WHAT YOU HAVE TO DO —
Where does the string "Click" appear in the records? Copy every line that contains it.

EXERCISE DATA —
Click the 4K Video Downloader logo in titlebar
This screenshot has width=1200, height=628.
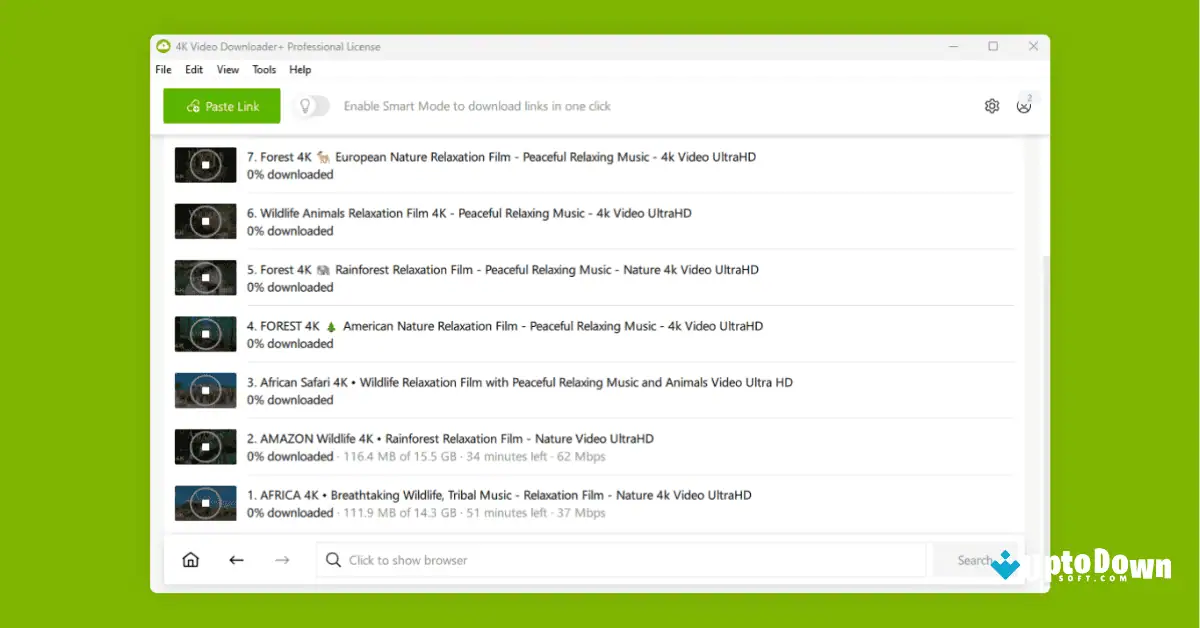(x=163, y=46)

---

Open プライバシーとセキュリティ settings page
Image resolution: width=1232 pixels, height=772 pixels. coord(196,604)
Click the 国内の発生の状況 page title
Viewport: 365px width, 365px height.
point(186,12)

RESULT OF THE TASK —
Click the 4K Video Downloader logo in titlebar
Click the 国内の発生の状況 page title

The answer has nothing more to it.